A Good Shaking
My love affair with books began in a rather inauspicious way. When I was six years of age my family came to Dublin from the quiet of the country town of Roscrea. Not alone was I in awe of the new city in which I was now resident, but I was a really scared little boy at sea in my new surroundings, and very much frightened by my new school, St. Agatha's Junior School, North William Street, not too far from the inner city. I can to this day still recall the shaking a wicked old witch of a nun, named Sr. Lucy, gave me when I had failed to read the Irish textbook she had pushed into my hands. I had managed the preceding English text quite readily. "No, you're not suitable for first class," declared the frustrated teacher, "you can go into Miss Byrne straight away."
I was duly consigned to repeat the senior infants' year. My abiding memory of that class was plenty of play, much drawing of pictures, the constant rolling of marla - the sixties' equivalent of modern play-dough - and plenty of enjoyment. I was happy under Miss Byrne's tutelage, saving the sharp nail of her right index finger, which she had the wont to stick into the head of any inattentive child.
Yet Sr Lucy's challenge was always a spur to me - to want to read better, and especially be good at Irish. I wanted to master the puzzle of words she had pushed under my nose. In short I was enchanted by the magic of the unknown stories that wove their mysterious patterns on the page in front of me. At home I loved opening my school books and doing my homework. I especially enjoyed reading my Irish and English texts aloud, a habit I still occasionally find hard to avoid. I can yet recall vividly a small boy kneeling at a chair with a book opened in front of him. That enchantment with books would never leave me.
As I grew there were presents of books before I was able to save the money to buy them. In third and fourth classes I came first place in my exams, and the books I received as prizes were Robinson Crusoe and Huckleberry Finn. Needless to say, my brothers, my friends and I read practically everything written by Enid Blyton. I also developed a love for the adventures of Biggles, The First World War pilot, written by Captain W.E. Johns. Reading had opened the realms of the imagination for a young boy living in the working class area of the North Strand in the Dublin of the nineteen sixties.
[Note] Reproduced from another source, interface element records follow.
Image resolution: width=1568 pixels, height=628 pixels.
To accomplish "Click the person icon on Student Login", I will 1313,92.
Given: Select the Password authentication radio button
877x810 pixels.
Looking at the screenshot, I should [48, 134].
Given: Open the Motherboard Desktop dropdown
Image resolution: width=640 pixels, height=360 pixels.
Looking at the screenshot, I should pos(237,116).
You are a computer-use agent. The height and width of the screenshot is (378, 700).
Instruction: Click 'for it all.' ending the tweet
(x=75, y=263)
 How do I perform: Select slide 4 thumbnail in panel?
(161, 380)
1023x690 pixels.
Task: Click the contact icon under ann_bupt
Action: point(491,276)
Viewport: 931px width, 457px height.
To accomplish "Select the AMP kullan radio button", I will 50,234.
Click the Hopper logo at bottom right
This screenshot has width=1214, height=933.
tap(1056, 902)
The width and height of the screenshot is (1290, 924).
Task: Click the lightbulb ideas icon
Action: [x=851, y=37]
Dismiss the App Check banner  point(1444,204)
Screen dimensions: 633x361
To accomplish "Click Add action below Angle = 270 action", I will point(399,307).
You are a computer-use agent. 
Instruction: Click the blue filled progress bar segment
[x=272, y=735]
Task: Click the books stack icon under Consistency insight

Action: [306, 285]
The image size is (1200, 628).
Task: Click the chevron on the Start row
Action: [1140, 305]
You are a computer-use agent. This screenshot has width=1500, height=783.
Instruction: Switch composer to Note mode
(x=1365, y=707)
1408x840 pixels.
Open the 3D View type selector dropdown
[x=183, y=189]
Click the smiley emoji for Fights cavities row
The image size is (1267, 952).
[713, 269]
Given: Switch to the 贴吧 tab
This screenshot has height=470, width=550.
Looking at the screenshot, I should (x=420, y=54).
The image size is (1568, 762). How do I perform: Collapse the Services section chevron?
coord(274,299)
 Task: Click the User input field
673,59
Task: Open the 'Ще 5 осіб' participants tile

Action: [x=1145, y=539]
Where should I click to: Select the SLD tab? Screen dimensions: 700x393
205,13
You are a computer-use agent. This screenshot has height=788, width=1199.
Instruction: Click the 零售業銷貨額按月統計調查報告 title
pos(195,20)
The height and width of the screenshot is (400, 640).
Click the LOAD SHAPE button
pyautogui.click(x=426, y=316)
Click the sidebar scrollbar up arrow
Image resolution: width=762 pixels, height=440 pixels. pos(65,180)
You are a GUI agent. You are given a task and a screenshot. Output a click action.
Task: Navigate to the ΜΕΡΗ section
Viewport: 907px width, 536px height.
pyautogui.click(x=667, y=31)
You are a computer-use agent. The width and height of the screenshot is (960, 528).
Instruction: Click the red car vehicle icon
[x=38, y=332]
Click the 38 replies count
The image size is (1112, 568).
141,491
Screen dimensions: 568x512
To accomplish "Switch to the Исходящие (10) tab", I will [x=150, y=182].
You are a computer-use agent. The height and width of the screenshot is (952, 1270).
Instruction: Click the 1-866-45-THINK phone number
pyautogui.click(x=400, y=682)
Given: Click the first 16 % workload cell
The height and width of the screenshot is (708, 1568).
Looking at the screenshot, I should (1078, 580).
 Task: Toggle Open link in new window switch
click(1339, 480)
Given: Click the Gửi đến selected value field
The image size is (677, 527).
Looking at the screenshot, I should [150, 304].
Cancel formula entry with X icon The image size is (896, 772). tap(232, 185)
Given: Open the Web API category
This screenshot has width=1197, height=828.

By the time I had finished my Leaving Cert. I had accumulated a fairly substantial library, having always been reluctant to get rid of books. There then followed third level education, courses at three different colleges and a teaching career. Now I have an extensive library and wide reading tastes ranging from English, Irish and French literature to general science, philosophy and theology. I have also been known to pen a word or two, and to have several pieces published in academic publications. All this from the acorn of a frightened little country boy, trembling before a fierce frustrated nun in the early nineteen sixties. Looking back at it, that shaking did me a power of good. It woke me up to the vast realm of the imagination, to the magic of words, and to reading as the key, not alone to the world of everyday life and work, but to the inner chambers of the human heart. Thank you, Sr. Lucy, little did you know what good you had done, what powers you had disturbed, what seeds you had sown in the heart of a frightened little six year old boy.